Breakout Liverpool: Wanted: Indians

By | October 9, 2018

Liverpool, Sep 2018

Rated between 3 and 3.5 out of 5
Toby says:

Breakout’s Wanted game is highly unusual in that it’s actually two entirely different games set in the same physical space. There is some separation, and our gamemaster instructed us that everything beyond a particular barrier was irrelevant. To avoid confusion, all locks in the Indian game are black and all locks in the Cowboys game are red. In practice this worked fine, with zero confusion about whether something was part of our game or not – although we did cast a few wistful glances towards the interesting-looking items in the Cowboys-only section of the room. Perhaps that’s the curse of an enthusiast, that it’s painful to see a puzzle and be denied the chance to attempt it.
The cheerfully clichéd Wild West setting has all the trappings you’d expect, plus a few you might not – there are plenty of anachronisms, including plastic slabs used instead of paper clues. The latter are common since several of Wanted’s puzzles rely on clues presented as messages from a previous escapee (or a contact from your tribe on the outside? I wasn’t sure). For the most part those worked well enough, though the game’s stronger moments are those where it’s more a matter of working out how you can physically manipulate your environment.

Extracted material -
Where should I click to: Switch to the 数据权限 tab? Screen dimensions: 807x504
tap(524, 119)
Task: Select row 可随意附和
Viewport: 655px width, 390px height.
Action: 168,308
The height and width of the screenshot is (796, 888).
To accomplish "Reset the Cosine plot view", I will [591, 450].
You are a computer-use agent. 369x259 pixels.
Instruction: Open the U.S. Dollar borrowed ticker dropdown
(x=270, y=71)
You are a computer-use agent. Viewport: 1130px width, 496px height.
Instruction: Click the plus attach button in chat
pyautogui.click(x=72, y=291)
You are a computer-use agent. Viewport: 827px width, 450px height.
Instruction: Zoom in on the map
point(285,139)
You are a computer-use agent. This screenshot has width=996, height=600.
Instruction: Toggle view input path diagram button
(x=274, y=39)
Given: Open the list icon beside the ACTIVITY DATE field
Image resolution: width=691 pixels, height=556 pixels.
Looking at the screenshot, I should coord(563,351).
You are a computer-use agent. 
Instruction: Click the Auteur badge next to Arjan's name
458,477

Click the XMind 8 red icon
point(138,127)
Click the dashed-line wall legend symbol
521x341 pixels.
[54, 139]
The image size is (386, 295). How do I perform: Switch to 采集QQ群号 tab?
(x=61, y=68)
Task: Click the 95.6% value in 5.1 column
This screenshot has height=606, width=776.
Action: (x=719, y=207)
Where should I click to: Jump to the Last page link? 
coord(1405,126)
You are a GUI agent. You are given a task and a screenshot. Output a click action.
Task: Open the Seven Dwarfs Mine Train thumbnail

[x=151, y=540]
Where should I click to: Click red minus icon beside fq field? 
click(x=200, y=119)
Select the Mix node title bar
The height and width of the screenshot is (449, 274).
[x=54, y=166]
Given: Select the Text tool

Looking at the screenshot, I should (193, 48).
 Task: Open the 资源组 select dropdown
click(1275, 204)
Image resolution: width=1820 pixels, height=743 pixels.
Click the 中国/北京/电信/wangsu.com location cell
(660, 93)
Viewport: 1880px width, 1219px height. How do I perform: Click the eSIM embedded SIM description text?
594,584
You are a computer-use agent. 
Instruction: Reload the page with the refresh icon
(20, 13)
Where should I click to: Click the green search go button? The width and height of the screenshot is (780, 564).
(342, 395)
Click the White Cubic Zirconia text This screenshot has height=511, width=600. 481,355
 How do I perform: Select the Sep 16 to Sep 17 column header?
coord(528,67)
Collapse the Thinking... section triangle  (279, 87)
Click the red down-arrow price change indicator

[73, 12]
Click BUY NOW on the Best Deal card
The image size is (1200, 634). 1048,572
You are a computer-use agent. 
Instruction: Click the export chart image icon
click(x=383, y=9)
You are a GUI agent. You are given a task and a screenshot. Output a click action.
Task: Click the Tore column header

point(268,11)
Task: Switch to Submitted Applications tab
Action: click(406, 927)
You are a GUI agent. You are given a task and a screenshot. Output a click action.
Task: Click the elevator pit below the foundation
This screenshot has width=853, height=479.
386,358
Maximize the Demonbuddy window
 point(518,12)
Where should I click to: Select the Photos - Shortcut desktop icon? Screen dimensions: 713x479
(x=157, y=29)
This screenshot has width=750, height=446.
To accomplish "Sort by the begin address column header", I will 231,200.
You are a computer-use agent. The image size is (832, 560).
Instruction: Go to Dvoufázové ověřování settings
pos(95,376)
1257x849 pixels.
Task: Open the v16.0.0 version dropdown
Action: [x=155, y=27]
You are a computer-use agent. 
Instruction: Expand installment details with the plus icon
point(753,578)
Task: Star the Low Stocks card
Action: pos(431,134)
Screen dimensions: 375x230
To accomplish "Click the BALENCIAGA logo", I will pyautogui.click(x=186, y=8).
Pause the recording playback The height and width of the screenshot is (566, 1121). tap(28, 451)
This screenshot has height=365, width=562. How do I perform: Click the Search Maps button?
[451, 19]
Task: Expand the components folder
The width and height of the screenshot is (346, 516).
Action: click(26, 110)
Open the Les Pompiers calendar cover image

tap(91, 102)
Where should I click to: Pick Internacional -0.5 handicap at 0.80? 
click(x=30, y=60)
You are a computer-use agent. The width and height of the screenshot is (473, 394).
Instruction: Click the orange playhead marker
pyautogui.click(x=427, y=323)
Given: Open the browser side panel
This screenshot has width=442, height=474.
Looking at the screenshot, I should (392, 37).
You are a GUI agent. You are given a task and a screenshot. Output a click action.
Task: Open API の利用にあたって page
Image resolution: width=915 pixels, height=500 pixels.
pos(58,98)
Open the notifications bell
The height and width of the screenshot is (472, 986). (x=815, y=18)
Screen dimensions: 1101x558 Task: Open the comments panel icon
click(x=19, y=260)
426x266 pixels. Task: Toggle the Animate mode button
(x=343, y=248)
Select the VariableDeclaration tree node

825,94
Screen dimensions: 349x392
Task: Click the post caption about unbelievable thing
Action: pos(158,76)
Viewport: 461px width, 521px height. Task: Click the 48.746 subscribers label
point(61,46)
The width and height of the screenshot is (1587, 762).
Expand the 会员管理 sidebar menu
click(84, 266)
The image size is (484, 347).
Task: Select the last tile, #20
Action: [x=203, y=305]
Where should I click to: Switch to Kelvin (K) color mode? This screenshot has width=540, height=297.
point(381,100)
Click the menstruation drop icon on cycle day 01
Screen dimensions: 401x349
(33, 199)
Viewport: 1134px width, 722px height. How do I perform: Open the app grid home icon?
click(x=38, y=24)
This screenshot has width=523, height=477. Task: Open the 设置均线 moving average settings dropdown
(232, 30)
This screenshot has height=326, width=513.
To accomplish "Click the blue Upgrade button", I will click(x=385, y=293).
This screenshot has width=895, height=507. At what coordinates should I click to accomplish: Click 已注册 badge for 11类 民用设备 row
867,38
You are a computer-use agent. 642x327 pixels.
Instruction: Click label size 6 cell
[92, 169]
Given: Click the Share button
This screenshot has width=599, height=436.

Objective 1 - Rewrite the entries, starting at the first one and ending at the line that contains "pyautogui.click(x=72, y=291)", with "Instruction" swapped for "Directive" and everything else left the same.
Objective 2 - Carry on the review of the Wanted: Indians escape game from where it stops.

Task answer 1 -
Where should I click to: Switch to the 数据权限 tab? Screen dimensions: 807x504
tap(524, 119)
Task: Select row 可随意附和
Viewport: 655px width, 390px height.
Action: 168,308
The height and width of the screenshot is (796, 888).
To accomplish "Reset the Cosine plot view", I will [591, 450].
You are a computer-use agent. 369x259 pixels.
Directive: Open the U.S. Dollar borrowed ticker dropdown
(x=270, y=71)
You are a computer-use agent. Viewport: 1130px width, 496px height.
Directive: Click the plus attach button in chat
pyautogui.click(x=72, y=291)

Task answer 2 -
Since most puzzles resolve to a padlock code, you might expect that you’d end up trying each code in a number of locks. In fact they’ve managed to avoid this, by using a wide variety of different padlock types and sequencing them so that you’re never faced with more than two of a particular type at once. However, it instead suffers from a subtler pitfall, at least for any teams prone to overthinking: with a sizeable quantity of written material, it’s easy to get sucked into looking for anything that might be a four digit number or a prominent five letter word, and wasting time trying everything speculatively in padlocks.
You could argue that that’s a problem with players overthinking not with the game, except that a couple of the actual codes are found in more or less exactly that way, so I think the game could draw a clearer line between useful codes and flavour text. And while most of the puzzles resolved clearly enough, one that we needed a hint for turned out to be something we might have tried in desperation, but not with confidence.
I also disliked the game’s climactic puzzle, which combines multiple pieces of information in such a way that a careless team could end up spending a lot of time checking and re-checking, or giving up on the correct approach due to a simple calculation error. Balanced against that is a pleasing use of physical space, and the way you can measure your progress by how many of a particular set of locks still remain to be open.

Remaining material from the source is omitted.